Savings Rate Tumbles To 4 Year Lows As Fed’s Favorite Inflation Indicator Comes In Hot

The Fed’s favorite inflation indicator – Core PCE (a measure of price changes in consumer goods and services that excludes volatile food and energy costs) – rose 0.4% in December (the latest data released today), slightly hotter than expected (+0.3% MoM). That lifted YoY inflation up 3.0% (above the prior month and hotter than expected) – the highest since April 2025…

Source: Bloomberg

The headline PCE rose 0.4% MoM (more than expected too) driving prices up 2.9% YoY (the highest since March 2024)

Source: Bloomberg

The much watched SuperCore PCE rose 0.3% MoM (the last MoM decline was April 2020).

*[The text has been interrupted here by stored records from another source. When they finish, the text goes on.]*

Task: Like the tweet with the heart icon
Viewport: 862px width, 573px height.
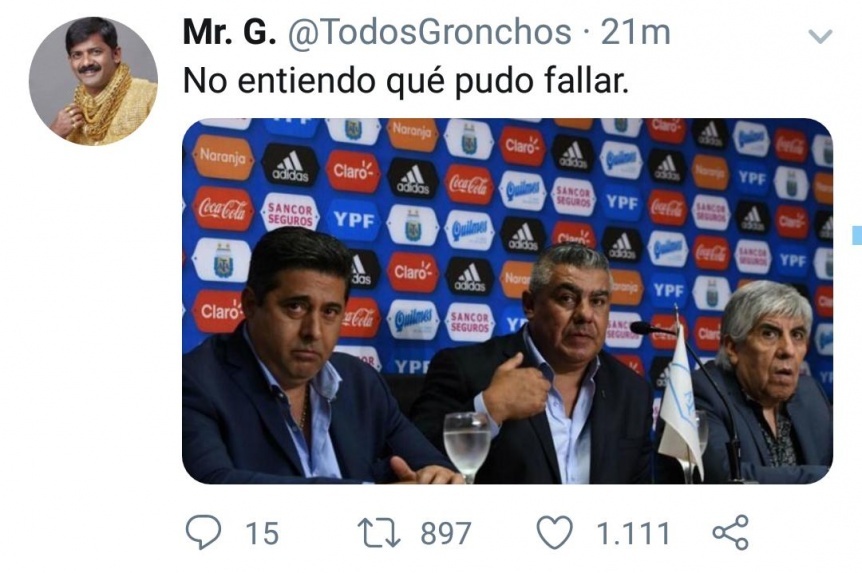Action: coord(554,533)
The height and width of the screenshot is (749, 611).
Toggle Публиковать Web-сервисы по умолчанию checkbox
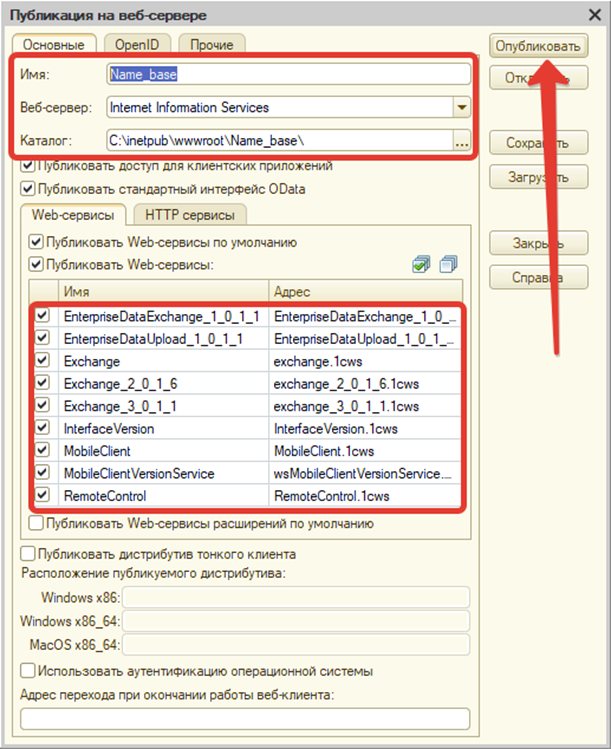(37, 242)
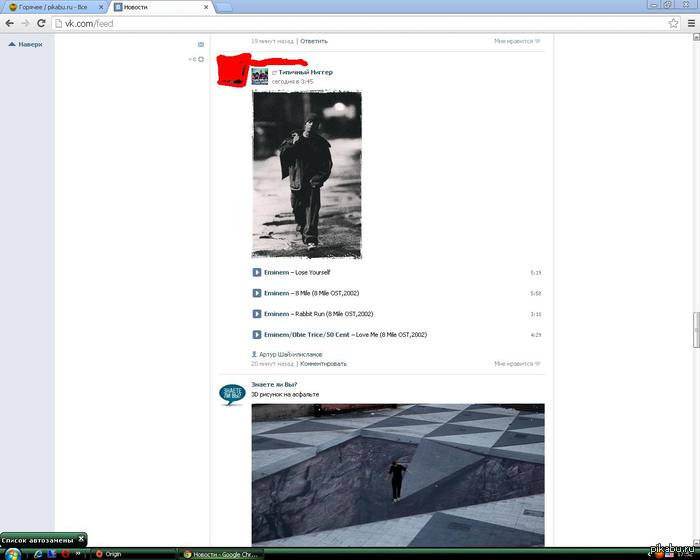Reload the vk.com page
Screen dimensions: 700x560
pos(41,23)
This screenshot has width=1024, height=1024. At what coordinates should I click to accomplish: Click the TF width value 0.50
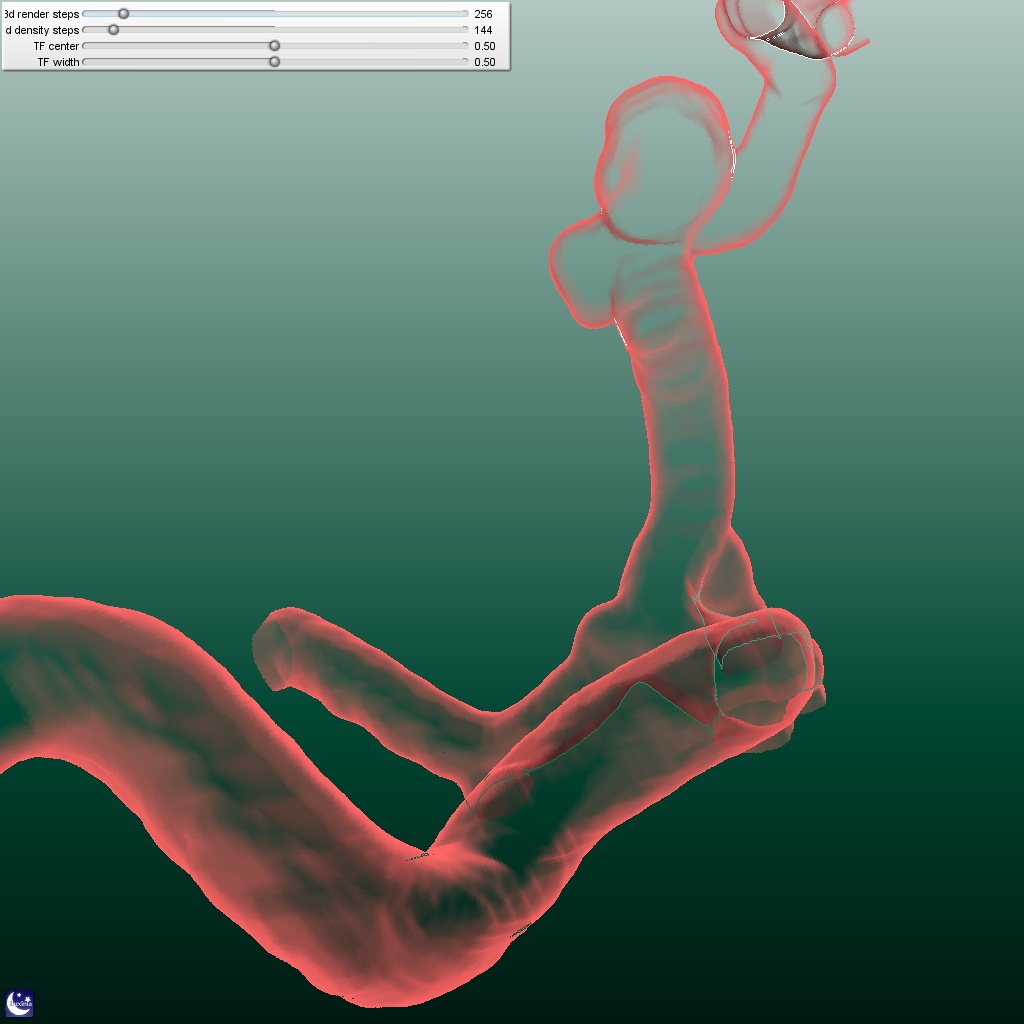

But the SuperCore PCE YoY printed +3.3% – very much unmoved in the last year…

Services prices continue to dominate the price gains but Goods costs also accelerated in December…

Many were fearful of the recent surge in oil prices impacting inflation, but as the chart below shows, the government’s measure of energy costs has recently (oddly) decoupled from actual energy costs…

Higher prices were accompanied by higher incomes and higher spending…

But Spending continues to outpace incomes (even though the former is decelerating)…

Wage growth is slowing, especially for government workers…

But, putting it altogether, the savings rate is tumbling to afford all this…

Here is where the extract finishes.